PROBLEMS TO SOLVE
1 > In the insurance section, how many days of prior written notice must Beneficiary receive before a policy can be surrendered, canceled or modified?
2 > According to the insurance section, which kinds of work on improvements on the Land require Grantor to keep a builder's risk policy in effect? List them all.

TEXT SECTION
+---+
8.   INSURANCE AND CONDEMNATION

     8.1   Casualty Insurance and Allocation in Event of Loss
- -- Grantor shall at all times maintain in full effect,
industry standard "all-risk" property insurance covering the
Property under forms and by companies approved by Beneficiary. 
Such insurance shall cover all risks of direct physical loss to
the Property, including but not limited to all loss or damage
caused by fire, lightning, explosion, windstorm, hail, smoke,
aircraft, vehicles, riot or civil commotion, vandalism, malicious
mischief, sprinkler leakage, weight of snow, ice or sleet, water
damage, and sinkhole collapse.  Such property insurance shall
contain an agreed amount endorsement, and in any event, in
amounts not less than one hundred percent (100%) of the
replacement value of the Property.  Grantor shall require
annually, the fire underwriters rating bureau, or equivalent
organization acceptable to Beneficiary, to establish value for
the Property and to furnish an executed copy thereof
to Beneficiary.  Grantor shall cause a non-contributing
Standard Mortgagee Clause, with Beneficiary named as first
mortgagee, satisfactory to Beneficiary, to be attached to each
such policy providing that all payments thereunder shall be made
to the sole order of Beneficiary as its interest may appear, and
a clause providing that such policy may not be surrendered,
canceled or modified without thirty (30) days prior written
notice to Beneficiary.  During any construction, repair,
restoration or replacement of improvements on the Land, Grantor
shall obtain and keep in effect, a standard all-risk builder's
risk policy with extended coverage in the amount of one hundred
percent (100%) of the completed value of the improvements, with a
non-contributing mortgagee clause and non-surrender,
non-cancellation, non-modification clause as aforesaid, and such
insurance shall be written in such manner and by such companies
as are approved by Beneficiary.
+---+
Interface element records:
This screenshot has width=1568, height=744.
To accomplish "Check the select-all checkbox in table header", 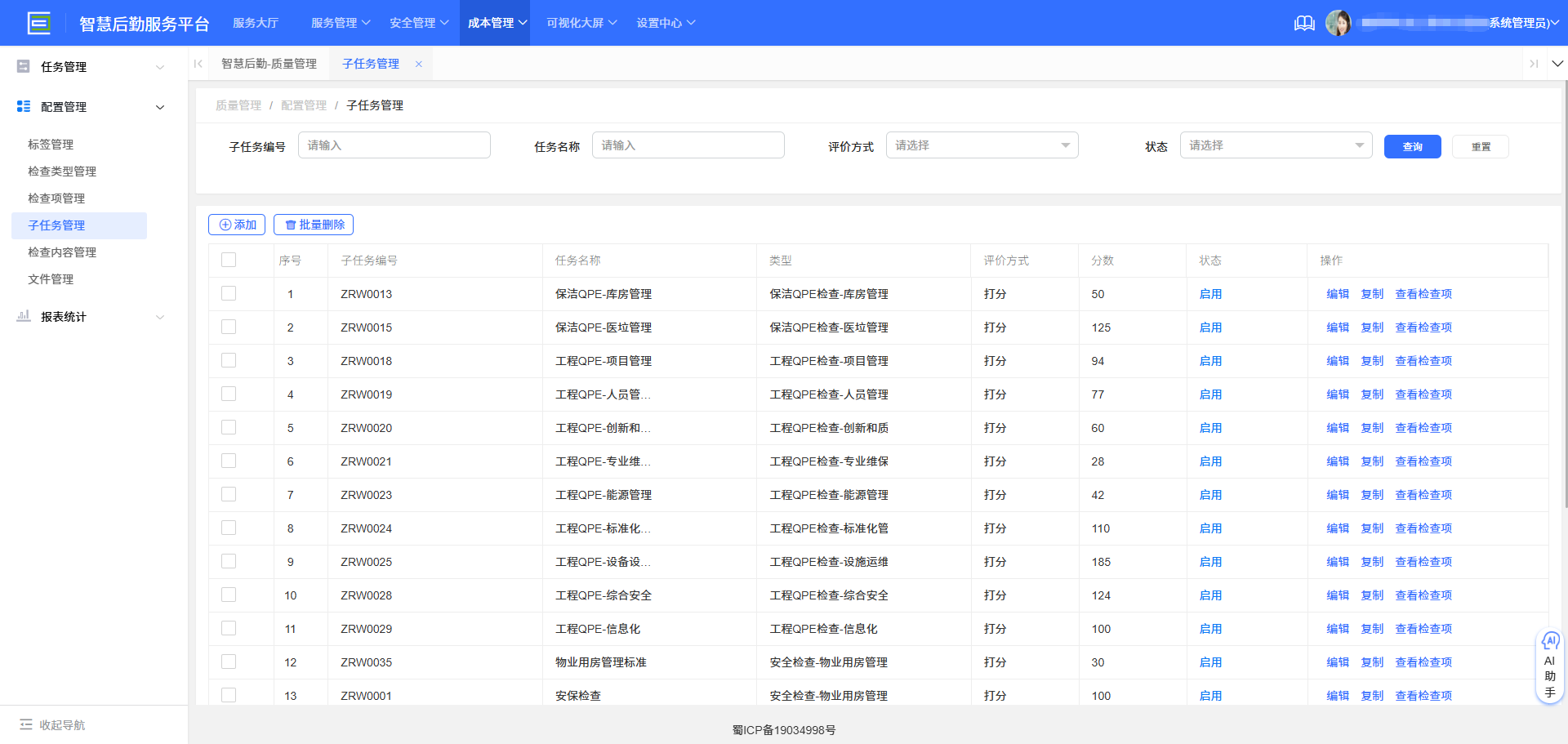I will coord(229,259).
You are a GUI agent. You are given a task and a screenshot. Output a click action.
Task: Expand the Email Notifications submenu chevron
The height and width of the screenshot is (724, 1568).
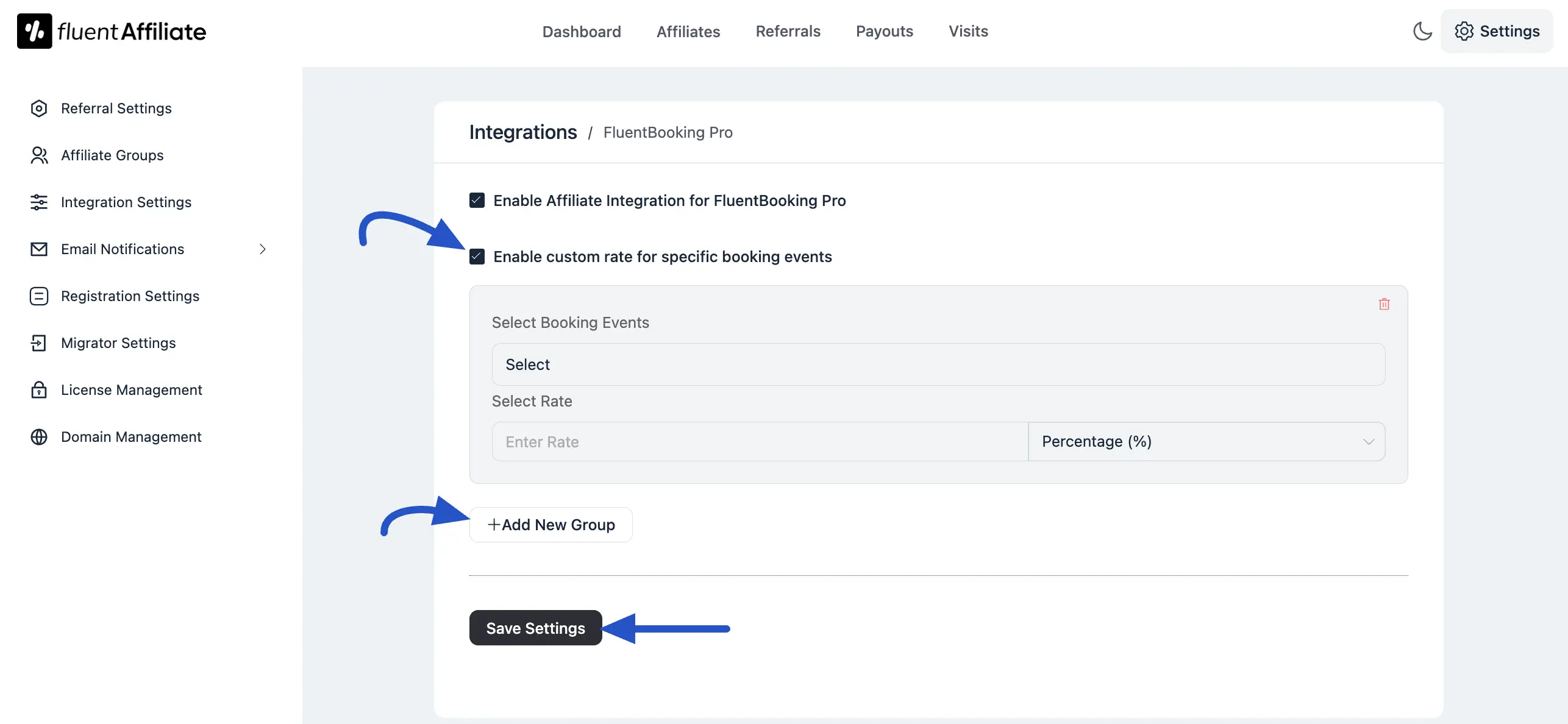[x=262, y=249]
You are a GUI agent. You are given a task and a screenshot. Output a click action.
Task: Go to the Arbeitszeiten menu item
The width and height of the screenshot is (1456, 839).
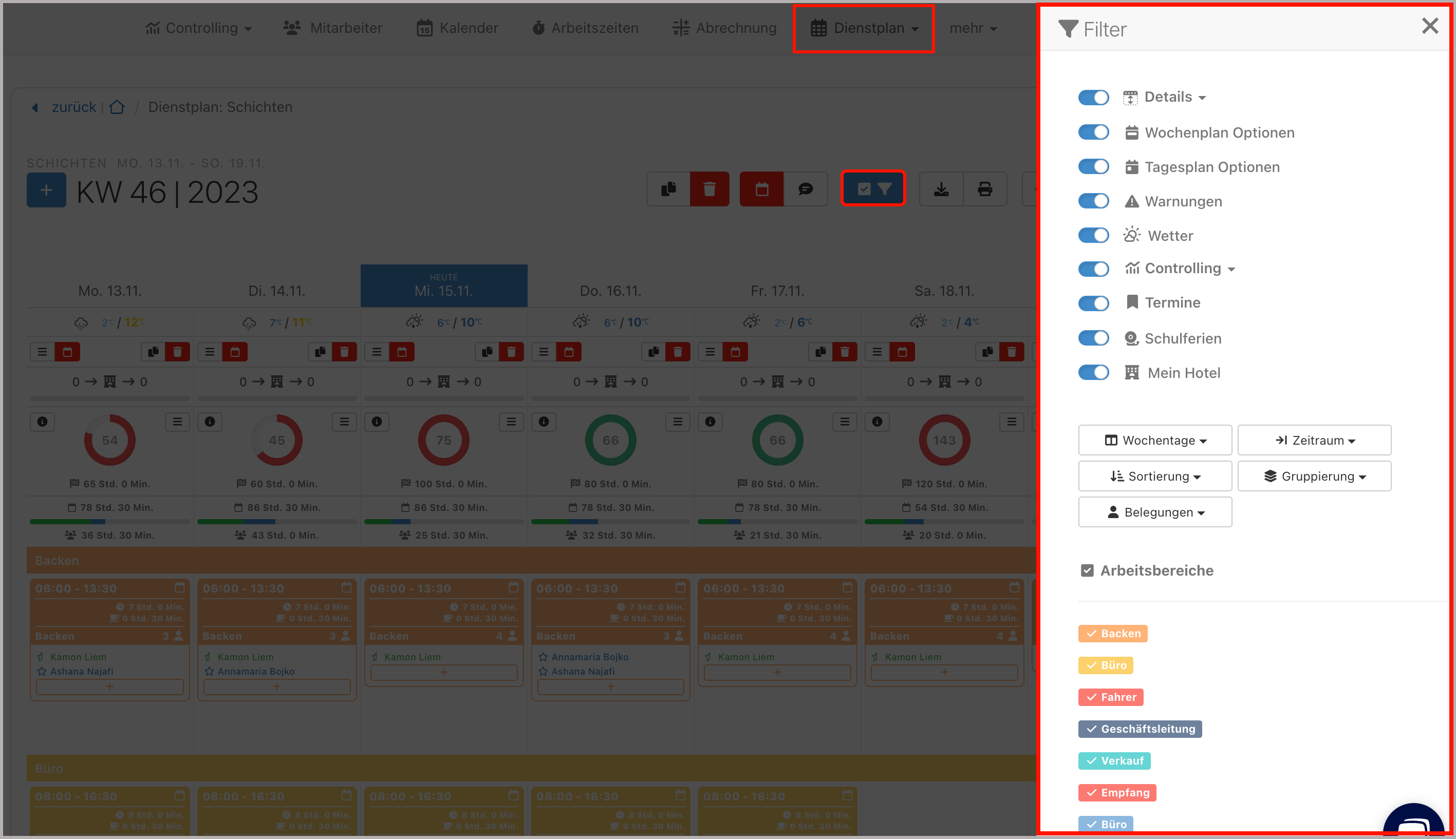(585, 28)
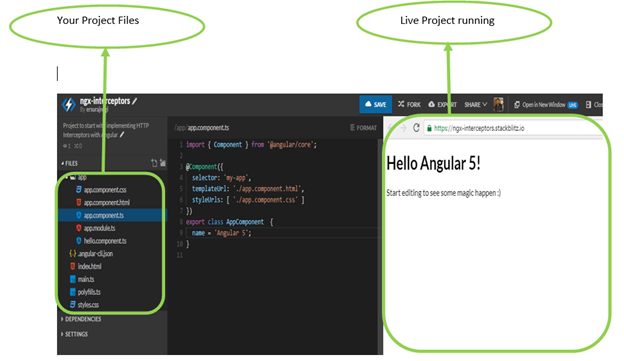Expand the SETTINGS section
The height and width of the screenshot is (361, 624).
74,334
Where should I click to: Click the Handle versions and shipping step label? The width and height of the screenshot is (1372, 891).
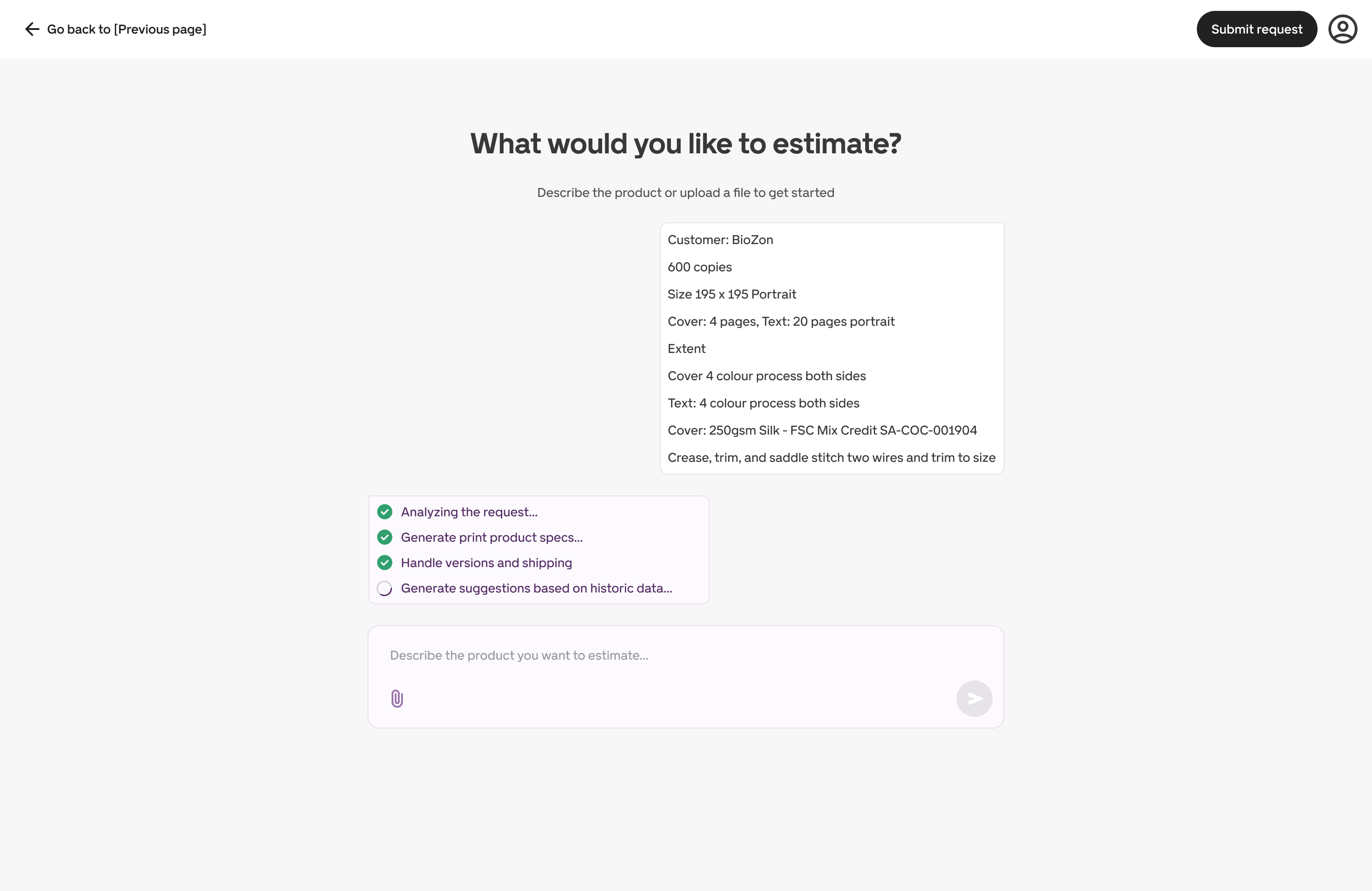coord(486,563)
+---+
ANSWERS GIVEN
1 > Thirty (30) days.

2 > Construction, repair, restoration, and replacement.